Other states in the Midwest have had little success stopping meth use, Cooke said.
The number of meth labs found this year in Ohio likely will double from 2002, Cooke said. Already, there have been 192 reported this year compared with 114 last year, he said.
But the number of labs reported by local agencies may fall short of the actual figure because not all counties report their figures the same way and there are no set reporting requirements, Cooke said.
"We're seeing a definite increase," he said. "We don't know how high it is."
Authorities in Ashtabula County in northeast Ohio have busted up 16 meth production labs this year after finding none in recent years. Some have been found in campers, barns and even in a junkyard.
"The county is more rural than some others, and that seems to be their favorite place for manufacturing," said Howard Shetler, chief deputy with the sheriff's office.
Makers of meth prefer rural areas because avoiding detection is easier and one of the primary ingredients is anhydrous ammonia, a farm fertilizer sprayed on corn fields, authorities said.
Other ingredients are common chemicals that can be found in hardware and drug stores, such as starter fluid, paint thinner, batteries and cold medicine.

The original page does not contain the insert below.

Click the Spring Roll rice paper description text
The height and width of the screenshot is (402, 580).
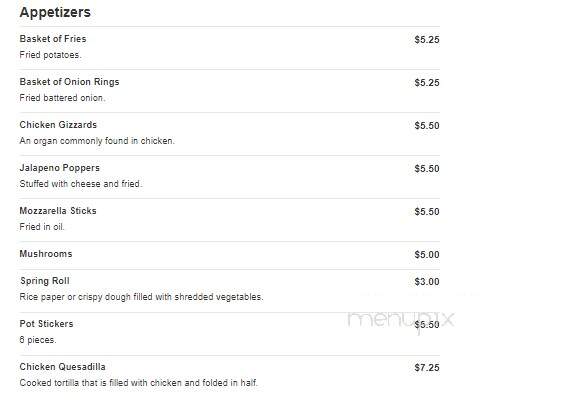tap(141, 297)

Some urban areas -- especially near Columbus and Akron -- are seeing an increase in meth production, said Scott Duff, a special agent for the criminal identification bureau who investigates meth use.
Duff also has led seminars to train police officers, home health care workers and retailers on how to spot a meth lab or someone who makes the drug.

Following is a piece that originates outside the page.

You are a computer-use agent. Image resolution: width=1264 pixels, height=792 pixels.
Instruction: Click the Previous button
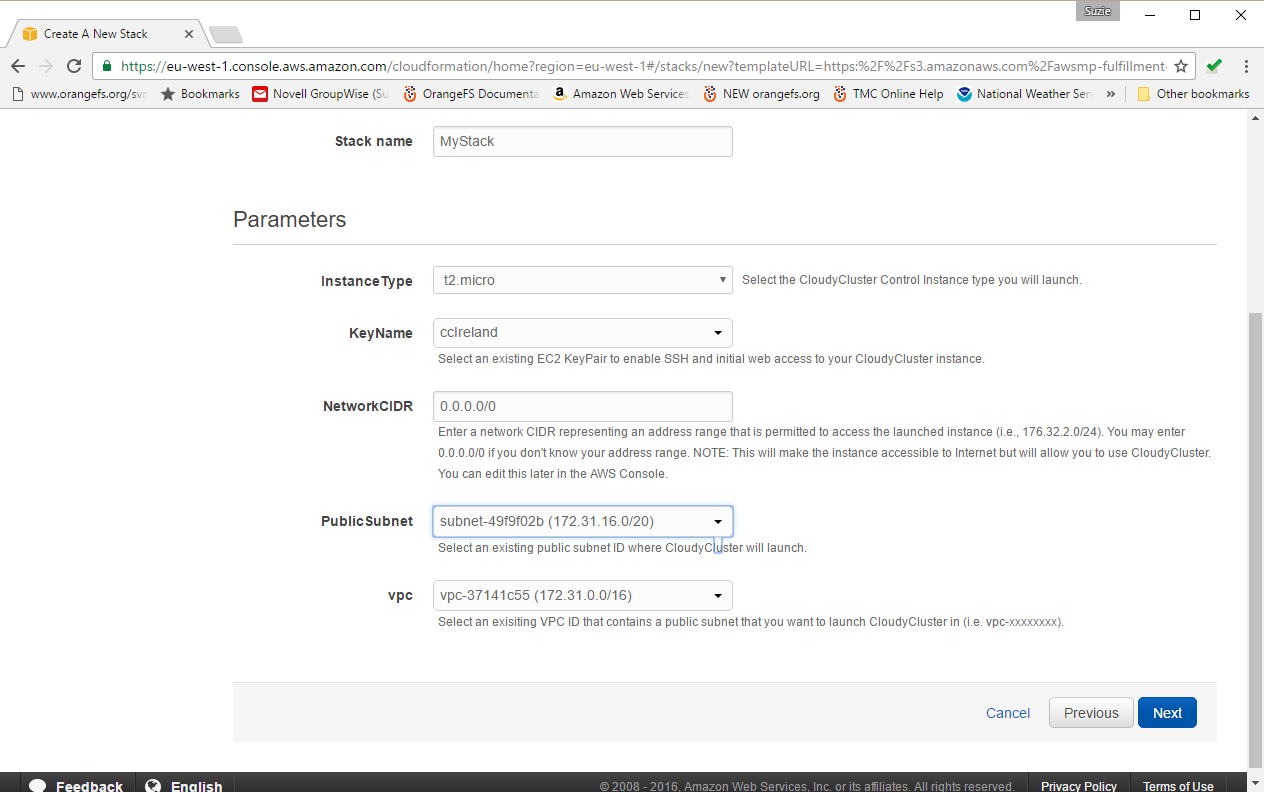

Some stores have agreed to limit the amounts of certain cold medicines customers can buy, Duff said. Many makers are also users of the highly addictive drug.
"The craving and addiction to meth is exceptional," said John Postlethwaite, commander of the major crimes unit for Fairfield and Hocking counties. "It's poor man's heroin."
Meth's popularity has grown so much that state authorities held a two-day meeting in July with about 250 police officers and health workers to talk about combating the drug.
"It's growing on a daily basis," Attorney General Jim Petro told the group.
Another reason for the increase in the number of meth labs reported is that some county sheriffs have made stopping the operations a priority and departments now know how to spot them, authorities said.
"We started preparing for this two years ago," said Bill Williams, commander of the Clermont County Narcotics Task Force. "We realized this is going to have to be a priority."
In nearby Adams County, authorities have seen meth production drop off a bit this year because of aggressive enforcement, said sheriff's detective Jeff McCarty.
"I don't think they've all moved on," he said. "The ones who are left are just finding another way to make it where they're not so obvious.
"So we're just adapting and figuring out another way to catch them."